Lurie Children's Hospital, a large Streeterville-based specialized medical center that's had a long relationship with La Rabida, has sent more kids there as its own volumes have grown: from 13 referrals in 2014 to an estimated 50 this year, says Michelle Stephenson, Lurie's chief operating officer.
UChicago Medicine Comer Children's Hospital in Hyde Park, just 3 miles northwest from La Rabida, is a big referral source as well, with 55 percent of La Rabida's 377 total referrals in the 2017 fiscal year. "The plan is to always get that child home," says Dr. John Cunningham, Comer physician-in-chief. "La Rabida is that next step, where they can provide intensive respiratory therapy and occupational therapy. They also have experts who actually provide management of the tracheostomy and ventilator to gradually get them off (the technology)."
La Rabida isn't a typical hospital. It doesn't perform surgeries or have an intensive care unit for babies. Doctors are there around the clock, but providers focus on development and provide extra services that many hospitals don't typically offer. That includes programs that teach parents how to feed and bond with their babies, coordinating their doctors' appointments and driving (sometimes via ambulance) patients to and from various tests and procedures at other facilities.

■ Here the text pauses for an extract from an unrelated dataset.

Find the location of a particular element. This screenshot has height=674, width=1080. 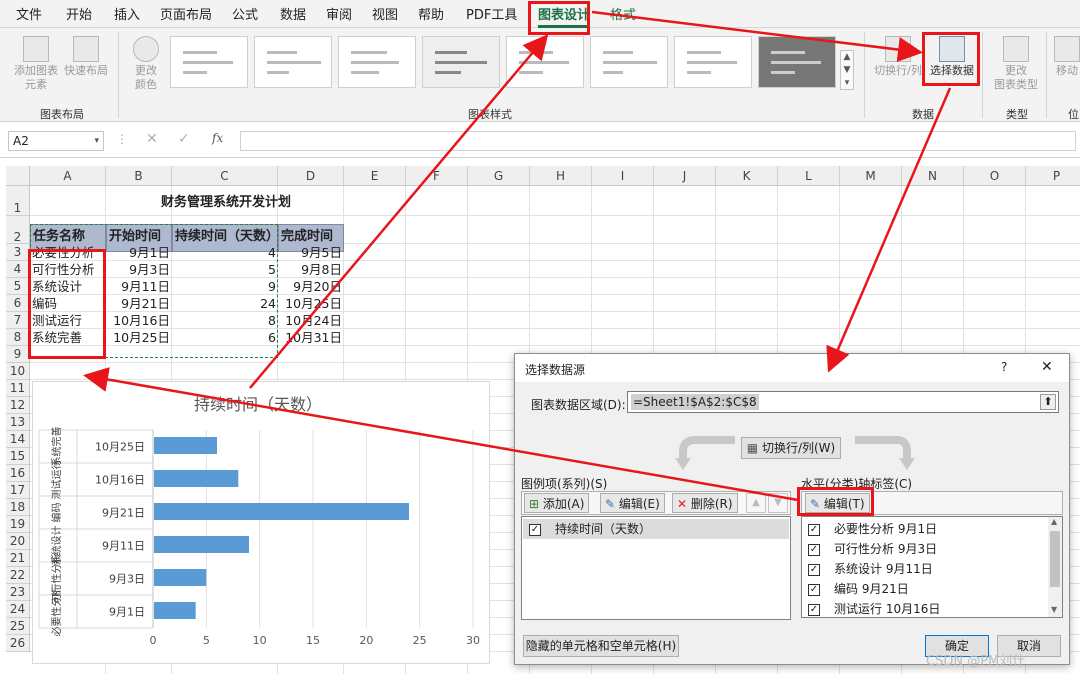

confirm-entry-icon: ✓ is located at coordinates (184, 139). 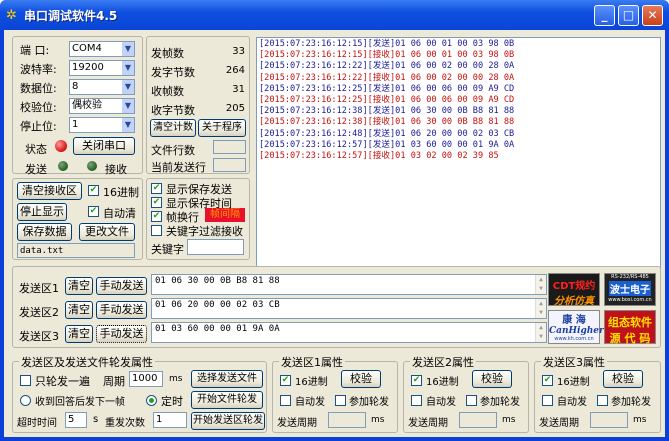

This is why the care at La Rabida is expensive and a financial challenge for this small hospital, whose operating profit in 2015 was about $300,000 and $2.1 million last year. La Rabida gets paid about $2,000 a day per inpatient, no matter how many services it provides, yet it's not unusual for one child to cost more than $50,000 during their stay, says La Rabida Chief Financial Officer Mark Renfree. Patients are arriving younger and more complex. The hospital has been adding staff (now totaling just over 400 full-timers) partly to treat the influx of new referrals.
La Rabida also has an outpatient clinic, which has nearly 30,000 visits a year from children with chronic conditions like sickle cell anemia and diabetes, while also conducting forensic interviews and providing counseling for children affected by trauma.

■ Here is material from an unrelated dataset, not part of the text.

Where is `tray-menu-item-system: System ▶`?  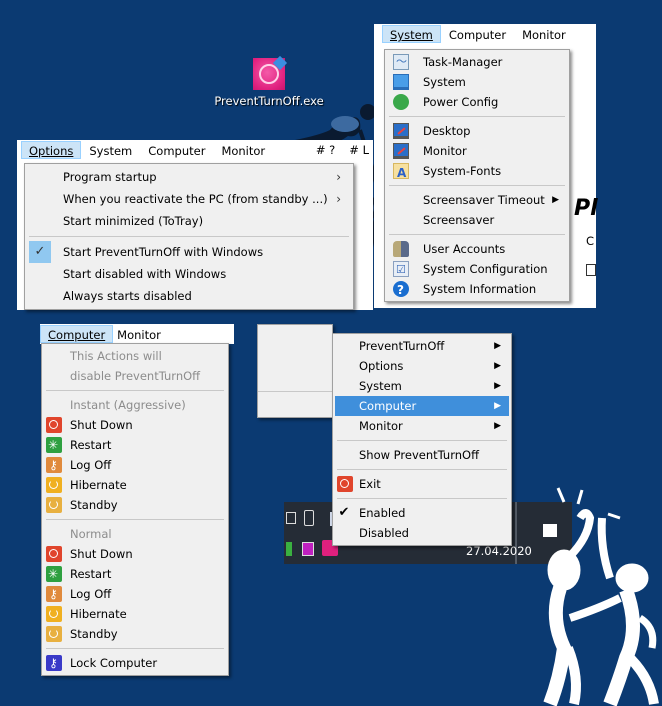 tray-menu-item-system: System ▶ is located at coordinates (422, 386). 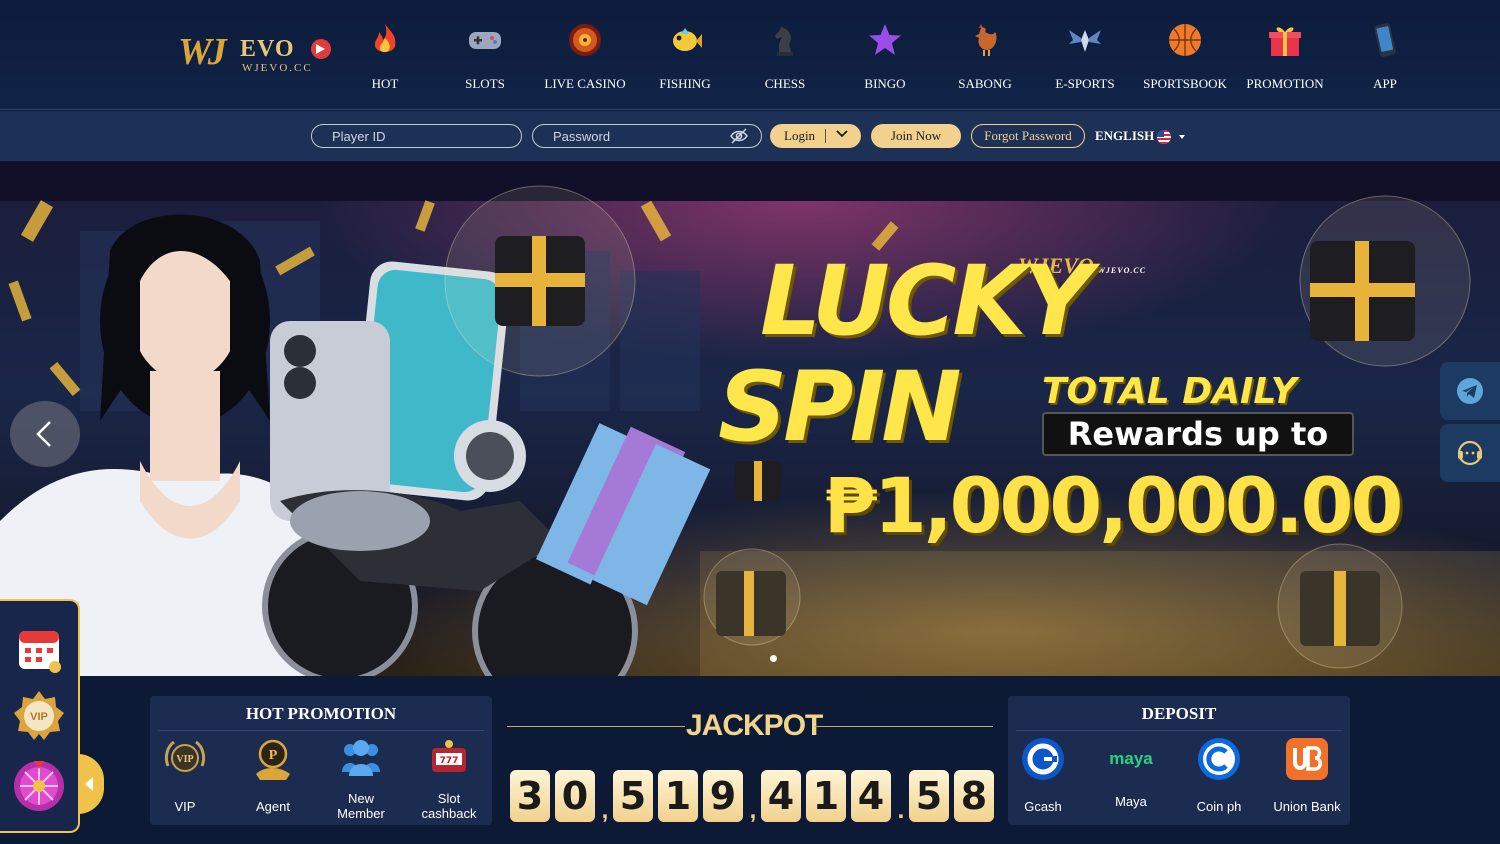 I want to click on deposit-label: Coin ph, so click(x=1219, y=806).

Since the hospital's reimbursement has remained relatively flat, it's focused on growing patient volume. A major shift in the way Medicaid is provided and paid for in Illinois has helped. The state is expanding its managed care program, where Illinois pays private insurers to administer health insurance benefits for Medicaid recipients and focus on preventive care in a bid to save the state money.
Three years ago, La Rabida won state approval to join the program to coordinate treatment for kids who aren't La Rabida patients. So far, the hospital has contracts with managed care insurers CountyCare and IlliniCare to oversee about 2,000 kids. Those deals represented about 8 percent of La Rabida's $54.2 million of revenue in 2016—a business line the hospital hopes to grow.